---------- DATA RECORDS ----------

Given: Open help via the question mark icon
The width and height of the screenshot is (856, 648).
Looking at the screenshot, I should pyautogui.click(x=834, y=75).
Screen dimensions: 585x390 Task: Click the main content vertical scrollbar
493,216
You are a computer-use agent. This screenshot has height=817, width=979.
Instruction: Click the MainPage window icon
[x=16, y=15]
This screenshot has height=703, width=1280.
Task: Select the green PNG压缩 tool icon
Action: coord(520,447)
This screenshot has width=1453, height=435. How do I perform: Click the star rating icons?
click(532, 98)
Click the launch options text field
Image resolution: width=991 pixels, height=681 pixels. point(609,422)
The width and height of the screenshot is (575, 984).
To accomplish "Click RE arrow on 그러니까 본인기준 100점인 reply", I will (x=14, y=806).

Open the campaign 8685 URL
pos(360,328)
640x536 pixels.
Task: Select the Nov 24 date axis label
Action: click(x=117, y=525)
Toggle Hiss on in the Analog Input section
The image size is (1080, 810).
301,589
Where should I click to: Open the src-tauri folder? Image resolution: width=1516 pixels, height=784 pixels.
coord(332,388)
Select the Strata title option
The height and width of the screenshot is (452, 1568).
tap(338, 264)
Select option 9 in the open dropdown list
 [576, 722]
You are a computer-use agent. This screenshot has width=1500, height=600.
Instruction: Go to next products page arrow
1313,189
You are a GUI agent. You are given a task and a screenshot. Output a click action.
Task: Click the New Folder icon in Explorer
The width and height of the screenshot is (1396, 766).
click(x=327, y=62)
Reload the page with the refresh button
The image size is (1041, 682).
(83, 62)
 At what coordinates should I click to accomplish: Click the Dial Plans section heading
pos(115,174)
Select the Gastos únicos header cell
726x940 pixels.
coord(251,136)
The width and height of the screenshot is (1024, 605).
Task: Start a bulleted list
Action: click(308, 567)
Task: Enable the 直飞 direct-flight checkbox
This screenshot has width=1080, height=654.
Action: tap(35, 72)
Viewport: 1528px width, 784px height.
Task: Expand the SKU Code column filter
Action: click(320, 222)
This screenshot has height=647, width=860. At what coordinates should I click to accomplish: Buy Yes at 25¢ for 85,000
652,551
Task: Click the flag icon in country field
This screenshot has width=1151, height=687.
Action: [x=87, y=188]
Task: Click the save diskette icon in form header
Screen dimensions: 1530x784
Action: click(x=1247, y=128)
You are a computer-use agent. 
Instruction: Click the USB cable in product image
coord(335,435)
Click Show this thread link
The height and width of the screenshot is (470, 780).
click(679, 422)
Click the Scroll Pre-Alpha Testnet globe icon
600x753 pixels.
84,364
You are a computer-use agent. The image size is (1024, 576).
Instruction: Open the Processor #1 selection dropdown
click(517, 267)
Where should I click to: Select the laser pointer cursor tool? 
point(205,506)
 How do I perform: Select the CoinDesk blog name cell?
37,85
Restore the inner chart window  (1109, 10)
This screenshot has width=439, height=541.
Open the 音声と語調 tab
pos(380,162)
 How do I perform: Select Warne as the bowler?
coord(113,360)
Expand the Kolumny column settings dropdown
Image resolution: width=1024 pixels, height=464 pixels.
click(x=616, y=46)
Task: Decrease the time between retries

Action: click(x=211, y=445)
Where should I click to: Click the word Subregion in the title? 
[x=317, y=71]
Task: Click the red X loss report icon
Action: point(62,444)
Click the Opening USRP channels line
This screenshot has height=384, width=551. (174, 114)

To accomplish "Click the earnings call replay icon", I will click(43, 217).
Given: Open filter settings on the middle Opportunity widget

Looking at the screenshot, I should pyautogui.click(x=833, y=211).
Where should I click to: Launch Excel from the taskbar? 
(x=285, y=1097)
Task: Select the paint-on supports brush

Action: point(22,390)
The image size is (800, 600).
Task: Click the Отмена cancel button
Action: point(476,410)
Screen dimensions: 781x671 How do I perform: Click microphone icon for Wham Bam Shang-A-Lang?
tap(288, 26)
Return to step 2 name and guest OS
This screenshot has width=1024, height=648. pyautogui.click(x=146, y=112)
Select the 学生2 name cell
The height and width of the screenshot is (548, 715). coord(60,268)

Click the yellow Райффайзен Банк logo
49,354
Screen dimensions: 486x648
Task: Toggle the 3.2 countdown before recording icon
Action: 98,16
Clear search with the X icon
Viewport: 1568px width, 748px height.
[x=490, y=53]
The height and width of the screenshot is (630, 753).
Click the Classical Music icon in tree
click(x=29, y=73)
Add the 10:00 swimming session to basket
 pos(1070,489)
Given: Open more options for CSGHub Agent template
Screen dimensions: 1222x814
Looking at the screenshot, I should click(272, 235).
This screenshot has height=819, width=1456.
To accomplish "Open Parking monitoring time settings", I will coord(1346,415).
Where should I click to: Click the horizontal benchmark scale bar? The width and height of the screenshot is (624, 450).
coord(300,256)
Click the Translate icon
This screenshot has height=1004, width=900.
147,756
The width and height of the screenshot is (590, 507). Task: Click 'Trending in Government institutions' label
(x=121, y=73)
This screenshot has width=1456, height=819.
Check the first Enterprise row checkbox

----------

» **REQUIRED ACTION**: Figure out how many lines above include the string "will", then report that number and nothing else.

» **SOLUTION TO THE PROBLEM**: 3